Created by Ranjith Vijayan, last modified on Apr 03, 2022
A Job creates one or more Pods and will continue to retry execution of the Pods until a specified number of them successfully terminate. As pods successfully complete, the Job tracks the successful completions. When a specified number of successful completions is reached, the task (ie, Job) is complete. Deleting a Job will clean up the Pods it created.
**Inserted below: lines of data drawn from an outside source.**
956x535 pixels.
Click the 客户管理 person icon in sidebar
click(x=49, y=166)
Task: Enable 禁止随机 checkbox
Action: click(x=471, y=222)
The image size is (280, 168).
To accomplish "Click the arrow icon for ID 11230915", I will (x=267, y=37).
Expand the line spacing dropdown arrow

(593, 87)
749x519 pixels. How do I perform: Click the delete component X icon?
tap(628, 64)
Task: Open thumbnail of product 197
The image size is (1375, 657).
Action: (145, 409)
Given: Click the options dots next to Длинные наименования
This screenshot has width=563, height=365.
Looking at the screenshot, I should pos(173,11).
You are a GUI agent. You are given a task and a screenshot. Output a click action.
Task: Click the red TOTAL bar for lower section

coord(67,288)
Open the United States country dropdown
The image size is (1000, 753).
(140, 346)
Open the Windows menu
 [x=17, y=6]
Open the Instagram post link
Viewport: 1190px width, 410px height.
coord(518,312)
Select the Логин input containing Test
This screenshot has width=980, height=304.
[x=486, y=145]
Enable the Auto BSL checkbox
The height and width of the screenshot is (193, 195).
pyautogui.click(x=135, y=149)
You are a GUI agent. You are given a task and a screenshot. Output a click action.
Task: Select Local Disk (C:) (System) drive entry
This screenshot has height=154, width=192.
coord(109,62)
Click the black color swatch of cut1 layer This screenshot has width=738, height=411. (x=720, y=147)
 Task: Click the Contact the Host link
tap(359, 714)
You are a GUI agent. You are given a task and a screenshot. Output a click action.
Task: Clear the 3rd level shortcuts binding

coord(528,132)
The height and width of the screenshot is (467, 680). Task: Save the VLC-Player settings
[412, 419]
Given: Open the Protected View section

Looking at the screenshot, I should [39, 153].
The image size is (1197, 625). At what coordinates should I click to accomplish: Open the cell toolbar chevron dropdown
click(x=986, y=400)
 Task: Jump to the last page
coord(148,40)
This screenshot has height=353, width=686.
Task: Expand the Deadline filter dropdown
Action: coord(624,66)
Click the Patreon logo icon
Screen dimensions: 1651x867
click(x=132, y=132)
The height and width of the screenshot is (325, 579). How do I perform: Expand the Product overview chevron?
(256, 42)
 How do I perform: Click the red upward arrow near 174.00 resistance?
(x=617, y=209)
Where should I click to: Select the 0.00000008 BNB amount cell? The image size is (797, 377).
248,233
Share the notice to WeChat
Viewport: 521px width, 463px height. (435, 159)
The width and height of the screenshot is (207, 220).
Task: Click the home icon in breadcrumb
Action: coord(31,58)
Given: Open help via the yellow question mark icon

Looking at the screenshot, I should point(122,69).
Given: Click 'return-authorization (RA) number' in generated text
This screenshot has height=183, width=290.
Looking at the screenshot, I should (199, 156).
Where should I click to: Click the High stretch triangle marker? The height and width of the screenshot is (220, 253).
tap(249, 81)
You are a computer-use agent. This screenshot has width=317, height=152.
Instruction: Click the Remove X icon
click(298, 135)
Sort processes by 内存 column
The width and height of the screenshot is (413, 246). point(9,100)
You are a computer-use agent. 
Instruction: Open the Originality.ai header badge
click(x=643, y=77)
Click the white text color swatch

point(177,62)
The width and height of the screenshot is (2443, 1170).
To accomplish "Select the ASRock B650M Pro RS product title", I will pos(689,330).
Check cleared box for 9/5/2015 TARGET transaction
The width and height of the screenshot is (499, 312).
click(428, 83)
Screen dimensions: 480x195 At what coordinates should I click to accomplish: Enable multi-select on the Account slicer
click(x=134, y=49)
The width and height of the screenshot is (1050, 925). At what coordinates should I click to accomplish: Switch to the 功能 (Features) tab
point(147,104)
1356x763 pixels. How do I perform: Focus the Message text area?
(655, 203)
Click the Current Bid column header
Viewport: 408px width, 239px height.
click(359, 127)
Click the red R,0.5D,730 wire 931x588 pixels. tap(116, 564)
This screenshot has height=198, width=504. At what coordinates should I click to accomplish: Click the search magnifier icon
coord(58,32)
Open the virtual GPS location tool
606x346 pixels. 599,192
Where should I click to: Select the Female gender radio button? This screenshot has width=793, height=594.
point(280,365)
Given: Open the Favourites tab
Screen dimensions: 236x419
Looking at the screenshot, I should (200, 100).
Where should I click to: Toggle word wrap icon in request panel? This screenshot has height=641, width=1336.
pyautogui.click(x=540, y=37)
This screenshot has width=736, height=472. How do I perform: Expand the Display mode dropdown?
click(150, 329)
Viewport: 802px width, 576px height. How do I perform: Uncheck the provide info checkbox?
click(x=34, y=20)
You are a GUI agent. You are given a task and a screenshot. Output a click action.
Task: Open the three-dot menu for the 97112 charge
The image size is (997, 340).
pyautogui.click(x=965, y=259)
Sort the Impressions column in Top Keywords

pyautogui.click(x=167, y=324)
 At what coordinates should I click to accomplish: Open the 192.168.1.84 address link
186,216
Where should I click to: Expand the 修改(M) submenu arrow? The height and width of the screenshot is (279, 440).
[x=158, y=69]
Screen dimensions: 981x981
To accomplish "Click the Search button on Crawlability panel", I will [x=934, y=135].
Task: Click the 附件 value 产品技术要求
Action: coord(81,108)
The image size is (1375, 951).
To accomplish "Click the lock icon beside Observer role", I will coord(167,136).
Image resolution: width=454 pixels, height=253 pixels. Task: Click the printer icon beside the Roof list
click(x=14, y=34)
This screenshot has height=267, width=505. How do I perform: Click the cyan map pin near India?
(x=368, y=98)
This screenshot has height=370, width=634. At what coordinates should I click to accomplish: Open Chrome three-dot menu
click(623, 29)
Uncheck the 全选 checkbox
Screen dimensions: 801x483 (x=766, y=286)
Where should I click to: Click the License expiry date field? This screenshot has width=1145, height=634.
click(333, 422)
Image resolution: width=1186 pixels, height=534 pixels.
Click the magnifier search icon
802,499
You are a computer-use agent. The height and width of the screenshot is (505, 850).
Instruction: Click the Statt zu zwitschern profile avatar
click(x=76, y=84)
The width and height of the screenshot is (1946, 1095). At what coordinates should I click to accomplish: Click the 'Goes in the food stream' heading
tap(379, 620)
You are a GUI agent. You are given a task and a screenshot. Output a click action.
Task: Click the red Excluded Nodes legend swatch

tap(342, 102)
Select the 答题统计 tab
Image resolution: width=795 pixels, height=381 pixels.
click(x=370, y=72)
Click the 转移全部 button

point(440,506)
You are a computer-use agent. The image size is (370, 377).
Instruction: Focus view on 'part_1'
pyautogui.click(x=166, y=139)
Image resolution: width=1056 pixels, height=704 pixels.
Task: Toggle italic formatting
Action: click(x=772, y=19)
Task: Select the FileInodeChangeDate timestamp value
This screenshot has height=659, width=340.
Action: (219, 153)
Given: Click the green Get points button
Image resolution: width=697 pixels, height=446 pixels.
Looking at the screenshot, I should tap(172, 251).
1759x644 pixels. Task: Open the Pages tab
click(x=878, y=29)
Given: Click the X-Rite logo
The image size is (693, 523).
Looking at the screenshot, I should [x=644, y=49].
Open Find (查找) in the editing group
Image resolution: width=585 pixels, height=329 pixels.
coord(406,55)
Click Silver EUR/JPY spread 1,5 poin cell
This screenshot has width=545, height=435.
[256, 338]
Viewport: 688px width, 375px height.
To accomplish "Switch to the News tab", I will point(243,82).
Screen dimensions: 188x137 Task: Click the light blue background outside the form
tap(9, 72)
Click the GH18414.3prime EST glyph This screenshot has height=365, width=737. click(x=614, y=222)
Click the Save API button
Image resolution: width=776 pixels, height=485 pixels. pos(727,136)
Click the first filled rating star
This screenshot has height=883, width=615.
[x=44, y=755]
Suspending a Job will delete its active Pods until the Job is resumed again.
Use-case:
If you have promotion of DB units via container images and if you want to apply this via K8s deployment, then Job type resource will be ideal
Below is a sample manifest for “one time job”
one-time-job.yaml
apiVersion: batch/v1
kind: Job
metadata:
name: db-promote
namespace: pv-test
spec:
ttlSecondsAfterFinished: 86400
template:
spec:
restartPolicy: Never
containers:
- name: demo-job
image: fsgbu-mum-128.snbomprshared1.gbucdsint02bom.oraclevcn.com:5000/utils/busybox:latest
args:
- /bin/sh
- -c
- date; echo "Hello One Time Job"
Note: ttlSecondsAfterFinished: implies the number of seconds after which the job resource will be removed, after successful completion. this helps in auto-cleanup of finished jobs.
Apply
kubectl apply -f one-time-job.yaml
Check
kubectl get jobs -n pv-test
NAME COMPLETIONS DURATION AGE
db-promote 1/1 4s 15m
kubectl get po -n pv-test
NAME READY STATUS RESTARTS AGE
db-promote--1-rgpnl 0/1 Completed 0 15m
Check logs
kubectl logs -n pv-test db-promote--1-rgpnl
Sun Apr 3 04:35:53 UTC 2022
Hello One Time Job
Note:
After the one-job is executed, if you want to promote another version of the image (typically with different tag), then you will have to delete and re-apply.
Another strategy is to use different job-name from each db-promotion, and in conjunction with ttlSecondsAfterFinished property to auto-cleanup the finished jobs.